A fishing lodge in the Southeast town of Pelican received a surprising dinner guest Saturday night.
As guests were gathered in the dining room, a young brown bear decided the Highliner Lodge’s kitchen would be a good place to find something to eat.
Owner of the lodge Steve Daniels said at first he thought his staff was joking when they told him. The head chef assured him it was not a joke.
“I took two or three big steps towards the kitchen and there he was,” Daniels said in an interview with the Empire. When the 30 or so guests learned a bear was in the building, “it was pandemonium,” he said.
Without thinking, Daniels said he grabbed the nearest thing to throw at the bear — a round of salami — to get it out of the kitchen. He rethought his choice, then he and the head chef threw dinner plates instead.
“We never actually hit the bear,” Daniels said, but the noise was enough to deter it at least for the moment. It went back outside, and Daniels and his guests continued their dinner, amazed at the bear’s boldness.
Daniels posted about it on social media with photos, showing the bear walking on the kitchen’s wooden floor, among shelves of food. Daniels reported the incident to authorities, who have been having issues with the same bear.
Our kitchen staff and guests had a pretty good scare last night during dinner service when a young brown bear walked…

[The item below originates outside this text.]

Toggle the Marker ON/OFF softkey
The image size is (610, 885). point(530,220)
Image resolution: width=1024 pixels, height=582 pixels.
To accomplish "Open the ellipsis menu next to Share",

Pelican Public Safety Officer, Robert Adams, confirmed in a Tuesday phone call that he previously received reports of the same bear hanging around the town dump. He said he tried to scare it off with non-lethal means such as air-horns and rubber bullets, but was unsuccessful.
After having been shooed out of the Highliner’s kitchen, the bear remained nearby, foraging on berries behind the lodge, Daniels said. Twice that same night it came back onto the Highliner’s porch, looking for a way back inside.
Daniels said that posed a problem as both guest stay at the lodge, as well as staff. The bear was only about eight feet from one of his server’s room.
“That bear just kept comin’” Daniels said.
Adams decided to put the bear down, due to the danger it posed to the community, and he shot the bear.
Alaska Wildlife Troopers removed the carcass, which turned out to be female. According to Department of Public Safety Public Information Officer Ken Marsh, hide and carcasses of animals killed in defense of life or property must be salvaged by Alaska State Troopers. The remains, typically the pelt and skull are later auctioned off at the state level, or sometimes used for educational purposes.
Daniels said he had hoped for a different outcome, but understood the danger and what had to be done.
He said, “He went down, he didn’t suffer.”